Poor diet is the leading cause of death and illness ahead of smoking, says a new study.
According to experts at Public Health England, poor diet accounts for 10.8 percent of total diseases and is a bigger killer than smoking. Tobacco is responsible for 10.7 percent of total illness.
Professor John Newton, of Public Health England, said, "This is a wake-up call for those providing health services. The findings show the huge opportunity for preventive public health."
Although there have been big falls in premature mortality, the major causes of premature deaths in England are heart disease, stroke, lung cancer and chronic obstructive pulmonary disease that are attributable to preventable risk factors.
Life expectancy in England has increased by 5.4 years from 75.9 to 81.3 between 1990 and 2013. This was well above the average of the other 18 countries studied.
Dietary risks are due to high consumption of sugar, salt and red meat and not adequate amount of fruits and vegetables.
The study showed that increased body weight, which is directly related to a poor diet is responsible for 9.5 percent of ill health.

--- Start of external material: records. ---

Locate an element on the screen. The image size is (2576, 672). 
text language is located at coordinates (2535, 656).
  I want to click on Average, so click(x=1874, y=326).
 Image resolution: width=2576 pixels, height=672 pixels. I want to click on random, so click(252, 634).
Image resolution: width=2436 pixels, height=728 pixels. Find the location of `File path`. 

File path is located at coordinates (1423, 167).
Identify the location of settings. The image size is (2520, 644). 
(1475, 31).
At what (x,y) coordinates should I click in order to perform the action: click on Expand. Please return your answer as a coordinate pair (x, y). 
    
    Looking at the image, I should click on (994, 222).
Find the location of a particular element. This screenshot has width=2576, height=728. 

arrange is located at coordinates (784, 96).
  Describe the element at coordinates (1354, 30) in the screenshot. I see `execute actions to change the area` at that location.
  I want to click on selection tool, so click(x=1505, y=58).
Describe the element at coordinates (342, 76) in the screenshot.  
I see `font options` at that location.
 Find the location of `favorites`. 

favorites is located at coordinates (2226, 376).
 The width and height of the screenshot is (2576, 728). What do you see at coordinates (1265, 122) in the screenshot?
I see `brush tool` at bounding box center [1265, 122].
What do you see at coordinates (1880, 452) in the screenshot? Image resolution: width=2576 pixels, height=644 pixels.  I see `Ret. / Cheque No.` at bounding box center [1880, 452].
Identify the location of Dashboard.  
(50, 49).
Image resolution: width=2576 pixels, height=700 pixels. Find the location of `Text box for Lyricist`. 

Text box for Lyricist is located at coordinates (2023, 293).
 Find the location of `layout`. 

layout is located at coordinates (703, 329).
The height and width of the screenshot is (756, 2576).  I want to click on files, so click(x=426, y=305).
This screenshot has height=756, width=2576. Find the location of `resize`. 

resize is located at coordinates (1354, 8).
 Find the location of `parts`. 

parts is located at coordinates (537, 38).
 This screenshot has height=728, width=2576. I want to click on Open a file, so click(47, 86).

High blood pressure accounts for 7.8 percent, alcohol and drug 5.8 percent and lack of physical activity 3 percent. These preventable factors contribute to 40 percent of ill health.
The study found that the East of England was the healthiest region in the western world with low numbers dying early from hear disease, cancer and lung conditions. The North West was the worst and is on a par with Portugal, Northern Ireland and Scotland.
Simon Stevens, chief executive of NHS England, said, "These optimistic facts show that we have recently done a better job of increasing life expectancy than most other European countries. But the other half of the story is the clear benefits of now tackling the root cause of much of our preventable illness."